Yesterday, I performed a complex operation known as a “narrative correction”. It involves three steps. First, the recognition of a false or faulty narrative in the mind. Second, the scourging of said faulty narrative. Third, its replacement. This may seem analogous to “updating your priors”, which is the incorporation of new data from an experiment, but it isn’t. An example of “updating your priors” would be thinking that Jack is an unbearable bore, spending the weekend with him and discovering that he’s actually quite interesting, and modifying your perception of him from “Zzzzz” to “acceptable companion for short- to medium-distance travel”. As you can see updating priors is a small-scale, domain dependent activity. Like stitching up a minor cut. Narrative correction can also be small-scale, but its effects extend far beyond the domain in which the correction takes place. For example, the narrative correction I undertook is as follows:
Primary Narrative - My early twenties were the turning point, the period in my life during which I learnt about, absorbed and chose to pursue the ideas and ideals of self-improvement and mastery.
Outlying Episode That Doesn’t Correlate With My Primary Narrative - As a young boy who loved football, looking up solo practice drills on the internet and then spending hours in my parent’s garden, alone, kicking a ball against a wall.
Alternative Narrative - Preference for solitary practice was latent within me and exaggerated—not created by—the learning experiences of my early twenties.

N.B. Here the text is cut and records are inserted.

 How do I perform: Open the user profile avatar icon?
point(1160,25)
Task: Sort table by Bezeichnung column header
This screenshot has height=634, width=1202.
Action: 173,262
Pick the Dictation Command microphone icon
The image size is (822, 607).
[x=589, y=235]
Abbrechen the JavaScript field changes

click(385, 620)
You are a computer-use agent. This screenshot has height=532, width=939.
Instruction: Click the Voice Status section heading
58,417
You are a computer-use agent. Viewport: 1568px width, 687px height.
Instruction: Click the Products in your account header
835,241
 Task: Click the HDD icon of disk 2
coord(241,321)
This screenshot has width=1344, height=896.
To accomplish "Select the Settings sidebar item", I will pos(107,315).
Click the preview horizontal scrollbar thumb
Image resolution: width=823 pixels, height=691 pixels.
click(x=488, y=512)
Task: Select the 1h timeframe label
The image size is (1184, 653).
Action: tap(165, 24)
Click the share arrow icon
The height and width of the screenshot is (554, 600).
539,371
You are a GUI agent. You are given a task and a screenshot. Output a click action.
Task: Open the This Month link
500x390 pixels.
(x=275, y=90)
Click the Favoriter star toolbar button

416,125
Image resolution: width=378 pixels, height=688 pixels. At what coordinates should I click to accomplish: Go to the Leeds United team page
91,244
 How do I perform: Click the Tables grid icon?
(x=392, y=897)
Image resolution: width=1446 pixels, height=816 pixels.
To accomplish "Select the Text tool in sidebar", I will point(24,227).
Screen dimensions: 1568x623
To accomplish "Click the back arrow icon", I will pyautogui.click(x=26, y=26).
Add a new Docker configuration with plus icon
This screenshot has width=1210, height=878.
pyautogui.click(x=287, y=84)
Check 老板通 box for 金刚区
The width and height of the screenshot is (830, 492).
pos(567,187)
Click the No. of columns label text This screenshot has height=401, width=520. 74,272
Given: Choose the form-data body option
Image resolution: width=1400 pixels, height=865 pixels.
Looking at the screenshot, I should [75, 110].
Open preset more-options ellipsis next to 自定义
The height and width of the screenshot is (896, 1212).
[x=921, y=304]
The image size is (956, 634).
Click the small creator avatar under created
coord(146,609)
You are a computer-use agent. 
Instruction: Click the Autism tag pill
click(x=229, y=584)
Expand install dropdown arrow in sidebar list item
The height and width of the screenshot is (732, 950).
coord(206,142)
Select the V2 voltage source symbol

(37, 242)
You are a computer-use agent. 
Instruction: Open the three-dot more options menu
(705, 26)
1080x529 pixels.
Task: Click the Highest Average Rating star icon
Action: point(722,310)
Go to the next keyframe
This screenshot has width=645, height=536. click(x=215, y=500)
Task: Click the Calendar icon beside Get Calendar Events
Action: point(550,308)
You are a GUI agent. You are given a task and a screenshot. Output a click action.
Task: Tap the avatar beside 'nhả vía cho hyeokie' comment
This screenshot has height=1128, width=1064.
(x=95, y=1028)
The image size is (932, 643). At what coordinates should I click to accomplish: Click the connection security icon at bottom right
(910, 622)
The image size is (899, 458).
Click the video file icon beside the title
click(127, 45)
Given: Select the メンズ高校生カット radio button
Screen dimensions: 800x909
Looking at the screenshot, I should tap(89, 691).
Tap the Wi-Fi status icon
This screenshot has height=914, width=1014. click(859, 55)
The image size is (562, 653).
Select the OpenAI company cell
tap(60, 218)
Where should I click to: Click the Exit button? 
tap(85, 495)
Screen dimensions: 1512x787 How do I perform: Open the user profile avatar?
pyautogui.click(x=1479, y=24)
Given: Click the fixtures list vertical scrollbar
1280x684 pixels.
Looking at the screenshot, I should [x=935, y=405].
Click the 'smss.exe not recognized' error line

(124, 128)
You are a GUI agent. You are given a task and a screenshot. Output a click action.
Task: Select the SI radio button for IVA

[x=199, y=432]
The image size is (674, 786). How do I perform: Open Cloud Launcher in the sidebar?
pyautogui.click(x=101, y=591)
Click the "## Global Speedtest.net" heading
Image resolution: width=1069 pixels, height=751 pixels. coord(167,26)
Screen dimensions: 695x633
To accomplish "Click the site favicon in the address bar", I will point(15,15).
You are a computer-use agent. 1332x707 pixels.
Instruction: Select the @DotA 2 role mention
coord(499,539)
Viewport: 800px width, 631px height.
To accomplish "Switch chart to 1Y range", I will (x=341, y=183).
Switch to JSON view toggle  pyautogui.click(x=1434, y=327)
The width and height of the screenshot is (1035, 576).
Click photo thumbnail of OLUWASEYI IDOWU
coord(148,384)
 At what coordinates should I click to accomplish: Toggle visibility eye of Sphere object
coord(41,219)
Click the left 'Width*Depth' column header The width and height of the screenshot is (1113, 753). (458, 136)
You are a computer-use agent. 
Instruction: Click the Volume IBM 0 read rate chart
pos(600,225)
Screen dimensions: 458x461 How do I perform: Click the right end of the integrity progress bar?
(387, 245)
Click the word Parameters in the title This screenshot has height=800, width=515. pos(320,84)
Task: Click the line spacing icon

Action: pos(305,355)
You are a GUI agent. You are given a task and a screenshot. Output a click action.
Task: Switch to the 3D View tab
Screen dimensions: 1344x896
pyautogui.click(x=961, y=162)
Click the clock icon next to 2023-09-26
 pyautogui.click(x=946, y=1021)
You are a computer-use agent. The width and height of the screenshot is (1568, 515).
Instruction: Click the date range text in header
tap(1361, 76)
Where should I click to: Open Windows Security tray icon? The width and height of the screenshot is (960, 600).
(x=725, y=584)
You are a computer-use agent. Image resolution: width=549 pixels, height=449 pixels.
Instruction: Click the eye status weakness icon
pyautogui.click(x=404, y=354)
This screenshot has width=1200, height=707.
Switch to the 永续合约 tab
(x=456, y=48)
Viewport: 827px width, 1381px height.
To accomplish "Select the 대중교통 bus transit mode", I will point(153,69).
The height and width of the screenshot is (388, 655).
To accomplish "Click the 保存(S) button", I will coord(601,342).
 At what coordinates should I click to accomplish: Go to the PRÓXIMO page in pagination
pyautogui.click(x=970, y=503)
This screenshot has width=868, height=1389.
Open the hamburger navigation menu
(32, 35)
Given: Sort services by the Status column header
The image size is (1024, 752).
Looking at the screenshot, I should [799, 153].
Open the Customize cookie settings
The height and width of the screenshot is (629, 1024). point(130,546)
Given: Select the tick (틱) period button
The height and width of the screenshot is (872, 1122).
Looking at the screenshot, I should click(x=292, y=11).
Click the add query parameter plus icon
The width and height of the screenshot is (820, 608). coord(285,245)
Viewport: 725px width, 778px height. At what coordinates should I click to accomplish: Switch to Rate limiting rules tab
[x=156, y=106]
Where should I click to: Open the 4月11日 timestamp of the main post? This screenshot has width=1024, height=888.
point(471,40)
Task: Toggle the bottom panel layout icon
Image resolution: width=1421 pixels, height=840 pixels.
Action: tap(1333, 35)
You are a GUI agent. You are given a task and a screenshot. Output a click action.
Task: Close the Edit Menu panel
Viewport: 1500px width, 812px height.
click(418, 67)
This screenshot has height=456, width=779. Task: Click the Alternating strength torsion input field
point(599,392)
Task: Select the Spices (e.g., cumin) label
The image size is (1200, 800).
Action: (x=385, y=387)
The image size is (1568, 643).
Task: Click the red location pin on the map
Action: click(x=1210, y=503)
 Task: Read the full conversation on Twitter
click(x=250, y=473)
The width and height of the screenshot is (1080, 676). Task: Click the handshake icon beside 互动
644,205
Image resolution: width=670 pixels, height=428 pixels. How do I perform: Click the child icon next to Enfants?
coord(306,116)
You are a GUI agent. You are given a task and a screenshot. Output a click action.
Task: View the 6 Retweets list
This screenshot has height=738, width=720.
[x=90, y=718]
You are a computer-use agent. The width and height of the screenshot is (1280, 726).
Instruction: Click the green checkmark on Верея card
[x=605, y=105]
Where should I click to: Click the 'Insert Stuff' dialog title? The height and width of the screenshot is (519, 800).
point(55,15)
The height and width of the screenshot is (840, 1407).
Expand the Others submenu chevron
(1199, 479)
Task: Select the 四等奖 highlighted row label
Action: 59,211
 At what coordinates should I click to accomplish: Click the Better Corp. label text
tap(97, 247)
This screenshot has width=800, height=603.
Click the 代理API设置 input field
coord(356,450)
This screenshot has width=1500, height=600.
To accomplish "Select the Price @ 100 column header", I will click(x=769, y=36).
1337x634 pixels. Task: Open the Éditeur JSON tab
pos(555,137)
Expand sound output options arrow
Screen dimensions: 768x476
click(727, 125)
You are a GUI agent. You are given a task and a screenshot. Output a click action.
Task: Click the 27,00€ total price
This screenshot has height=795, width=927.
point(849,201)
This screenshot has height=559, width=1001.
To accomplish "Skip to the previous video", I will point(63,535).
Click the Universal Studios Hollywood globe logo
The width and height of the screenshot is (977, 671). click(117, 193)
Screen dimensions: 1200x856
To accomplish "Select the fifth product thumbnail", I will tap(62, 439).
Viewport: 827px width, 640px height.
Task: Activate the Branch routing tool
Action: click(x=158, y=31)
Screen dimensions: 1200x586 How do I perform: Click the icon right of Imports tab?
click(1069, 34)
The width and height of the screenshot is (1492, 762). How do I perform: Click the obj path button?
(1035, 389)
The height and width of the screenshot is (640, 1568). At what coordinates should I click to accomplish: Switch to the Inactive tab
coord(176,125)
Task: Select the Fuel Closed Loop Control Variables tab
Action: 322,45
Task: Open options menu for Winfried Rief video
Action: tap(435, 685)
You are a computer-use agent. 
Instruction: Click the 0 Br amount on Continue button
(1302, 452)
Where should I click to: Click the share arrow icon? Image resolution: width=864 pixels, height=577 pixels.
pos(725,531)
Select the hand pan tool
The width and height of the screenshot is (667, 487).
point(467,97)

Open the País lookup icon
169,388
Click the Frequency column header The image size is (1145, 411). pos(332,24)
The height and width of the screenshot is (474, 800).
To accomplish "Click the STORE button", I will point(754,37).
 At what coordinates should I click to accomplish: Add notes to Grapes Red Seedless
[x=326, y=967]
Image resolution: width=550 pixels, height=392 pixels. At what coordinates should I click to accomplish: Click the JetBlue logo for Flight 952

You see, a narrative correction is no small thing. In the space of one recollection, I went from believing that my trajectory was altered due to a decision made freely by me to questioning the amount of credit I give myself for choices made at all significant crossroads in my life. That one outlying episode of a boy kicking a ball against a wall so that he can be better at kicking a ball on a playing field could be the episode that sparks the invalidation of multiple fundamental beliefs about my life and human nature.